DATA
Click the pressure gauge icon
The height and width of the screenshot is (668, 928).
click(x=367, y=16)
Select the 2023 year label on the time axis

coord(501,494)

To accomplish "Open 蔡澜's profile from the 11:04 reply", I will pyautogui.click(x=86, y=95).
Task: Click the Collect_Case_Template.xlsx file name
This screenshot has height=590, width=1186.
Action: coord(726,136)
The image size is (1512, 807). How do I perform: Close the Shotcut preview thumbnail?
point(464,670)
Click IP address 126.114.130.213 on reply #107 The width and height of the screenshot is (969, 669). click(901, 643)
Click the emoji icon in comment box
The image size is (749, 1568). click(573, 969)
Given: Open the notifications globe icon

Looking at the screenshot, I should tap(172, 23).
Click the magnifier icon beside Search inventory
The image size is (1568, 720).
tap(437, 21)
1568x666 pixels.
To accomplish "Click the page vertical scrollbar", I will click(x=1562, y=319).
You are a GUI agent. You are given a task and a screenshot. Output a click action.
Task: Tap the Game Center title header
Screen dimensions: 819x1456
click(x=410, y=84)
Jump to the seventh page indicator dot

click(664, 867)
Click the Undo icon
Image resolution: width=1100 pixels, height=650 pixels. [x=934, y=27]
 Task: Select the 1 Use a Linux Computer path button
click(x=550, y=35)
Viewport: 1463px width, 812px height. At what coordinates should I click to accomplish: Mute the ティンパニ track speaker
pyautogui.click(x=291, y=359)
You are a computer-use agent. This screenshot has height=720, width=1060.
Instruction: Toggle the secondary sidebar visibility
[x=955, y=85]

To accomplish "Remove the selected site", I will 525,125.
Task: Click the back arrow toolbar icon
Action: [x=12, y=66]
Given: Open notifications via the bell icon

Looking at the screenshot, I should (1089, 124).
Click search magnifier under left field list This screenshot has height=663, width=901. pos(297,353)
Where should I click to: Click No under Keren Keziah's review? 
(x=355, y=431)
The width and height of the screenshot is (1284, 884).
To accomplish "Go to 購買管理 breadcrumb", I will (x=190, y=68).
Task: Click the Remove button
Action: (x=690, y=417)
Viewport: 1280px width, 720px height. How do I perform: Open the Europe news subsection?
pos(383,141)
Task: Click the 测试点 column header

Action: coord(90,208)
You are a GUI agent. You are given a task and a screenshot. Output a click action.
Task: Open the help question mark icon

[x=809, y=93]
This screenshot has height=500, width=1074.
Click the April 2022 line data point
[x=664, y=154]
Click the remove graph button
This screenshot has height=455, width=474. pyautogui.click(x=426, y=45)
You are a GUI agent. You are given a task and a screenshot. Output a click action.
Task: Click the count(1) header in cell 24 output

YOUR ASSIGNMENT
Your answer must be an exact copy of every entry above.

ANSWER TO THIS TASK
Click the pressure gauge icon
The height and width of the screenshot is (668, 928).
click(x=367, y=16)
Select the 2023 year label on the time axis

coord(501,494)

To accomplish "Open 蔡澜's profile from the 11:04 reply", I will pyautogui.click(x=86, y=95).
Task: Click the Collect_Case_Template.xlsx file name
This screenshot has height=590, width=1186.
Action: coord(726,136)
The image size is (1512, 807). How do I perform: Close the Shotcut preview thumbnail?
point(464,670)
Click IP address 126.114.130.213 on reply #107 The width and height of the screenshot is (969, 669). click(901, 643)
Click the emoji icon in comment box
The image size is (749, 1568). click(573, 969)
Given: Open the notifications globe icon

Looking at the screenshot, I should tap(172, 23).
Click the magnifier icon beside Search inventory
The image size is (1568, 720).
tap(437, 21)
1568x666 pixels.
To accomplish "Click the page vertical scrollbar", I will click(x=1562, y=319).
You are a GUI agent. You are given a task and a screenshot. Output a click action.
Task: Tap the Game Center title header
Screen dimensions: 819x1456
click(x=410, y=84)
Jump to the seventh page indicator dot

click(664, 867)
Click the Undo icon
Image resolution: width=1100 pixels, height=650 pixels. [x=934, y=27]
 Task: Select the 1 Use a Linux Computer path button
click(x=550, y=35)
Viewport: 1463px width, 812px height. At what coordinates should I click to accomplish: Mute the ティンパニ track speaker
pyautogui.click(x=291, y=359)
You are a computer-use agent. This screenshot has height=720, width=1060.
Instruction: Toggle the secondary sidebar visibility
[x=955, y=85]

To accomplish "Remove the selected site", I will 525,125.
Task: Click the back arrow toolbar icon
Action: [x=12, y=66]
Given: Open notifications via the bell icon

Looking at the screenshot, I should (1089, 124).
Click search magnifier under left field list This screenshot has height=663, width=901. pos(297,353)
Where should I click to: Click No under Keren Keziah's review? 
(x=355, y=431)
The width and height of the screenshot is (1284, 884).
To accomplish "Go to 購買管理 breadcrumb", I will (x=190, y=68).
Task: Click the Remove button
Action: (x=690, y=417)
Viewport: 1280px width, 720px height. How do I perform: Open the Europe news subsection?
pos(383,141)
Task: Click the 测试点 column header

Action: coord(90,208)
You are a GUI agent. You are given a task and a screenshot. Output a click action.
Task: Open the help question mark icon

[x=809, y=93]
This screenshot has height=500, width=1074.
Click the April 2022 line data point
[x=664, y=154]
Click the remove graph button
This screenshot has height=455, width=474. pyautogui.click(x=426, y=45)
You are a GUI agent. You are given a task and a screenshot. Output a click action.
Task: Click the count(1) header in cell 24 output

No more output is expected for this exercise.